TASK INSTRUCTIONS: Copy the items word for word, from the very first line through the line that contains "coord(429,119)", including both of those lines.

DATASET RECORDS:
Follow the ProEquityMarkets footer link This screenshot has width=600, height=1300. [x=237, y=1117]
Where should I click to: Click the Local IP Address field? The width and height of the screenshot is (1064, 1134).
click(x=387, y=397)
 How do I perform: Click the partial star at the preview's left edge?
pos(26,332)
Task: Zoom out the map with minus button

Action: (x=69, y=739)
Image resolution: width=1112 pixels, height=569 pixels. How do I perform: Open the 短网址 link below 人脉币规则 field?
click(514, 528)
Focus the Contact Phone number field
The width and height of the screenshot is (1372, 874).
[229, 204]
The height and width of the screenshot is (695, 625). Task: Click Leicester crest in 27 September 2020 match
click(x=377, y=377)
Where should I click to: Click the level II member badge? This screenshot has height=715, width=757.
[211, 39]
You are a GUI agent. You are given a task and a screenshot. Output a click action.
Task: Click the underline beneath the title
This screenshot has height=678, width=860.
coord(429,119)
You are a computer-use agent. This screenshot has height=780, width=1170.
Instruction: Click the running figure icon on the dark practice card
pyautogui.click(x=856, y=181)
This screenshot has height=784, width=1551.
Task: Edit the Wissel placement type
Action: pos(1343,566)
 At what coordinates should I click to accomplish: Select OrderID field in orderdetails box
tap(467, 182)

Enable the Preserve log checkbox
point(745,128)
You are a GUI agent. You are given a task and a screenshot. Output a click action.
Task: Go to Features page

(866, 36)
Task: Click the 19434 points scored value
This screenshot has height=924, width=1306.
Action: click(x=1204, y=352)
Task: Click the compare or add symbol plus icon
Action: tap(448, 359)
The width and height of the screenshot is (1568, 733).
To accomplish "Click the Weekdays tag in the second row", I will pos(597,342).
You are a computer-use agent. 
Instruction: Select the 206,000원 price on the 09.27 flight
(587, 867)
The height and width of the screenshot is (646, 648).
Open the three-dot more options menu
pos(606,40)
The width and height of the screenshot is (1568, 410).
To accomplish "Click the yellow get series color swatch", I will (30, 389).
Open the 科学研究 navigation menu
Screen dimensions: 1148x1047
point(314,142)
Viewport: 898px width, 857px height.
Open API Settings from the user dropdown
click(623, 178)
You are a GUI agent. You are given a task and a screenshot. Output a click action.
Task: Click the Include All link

RESPONSE TO THIS EXERCISE:
Follow the ProEquityMarkets footer link This screenshot has width=600, height=1300. [x=237, y=1117]
Where should I click to: Click the Local IP Address field? The width and height of the screenshot is (1064, 1134).
click(x=387, y=397)
 How do I perform: Click the partial star at the preview's left edge?
pos(26,332)
Task: Zoom out the map with minus button

Action: (x=69, y=739)
Image resolution: width=1112 pixels, height=569 pixels. How do I perform: Open the 短网址 link below 人脉币规则 field?
click(514, 528)
Focus the Contact Phone number field
The width and height of the screenshot is (1372, 874).
[229, 204]
The height and width of the screenshot is (695, 625). Task: Click Leicester crest in 27 September 2020 match
click(x=377, y=377)
Where should I click to: Click the level II member badge? This screenshot has height=715, width=757.
[211, 39]
You are a GUI agent. You are given a task and a screenshot. Output a click action.
Task: Click the underline beneath the title
This screenshot has height=678, width=860.
coord(429,119)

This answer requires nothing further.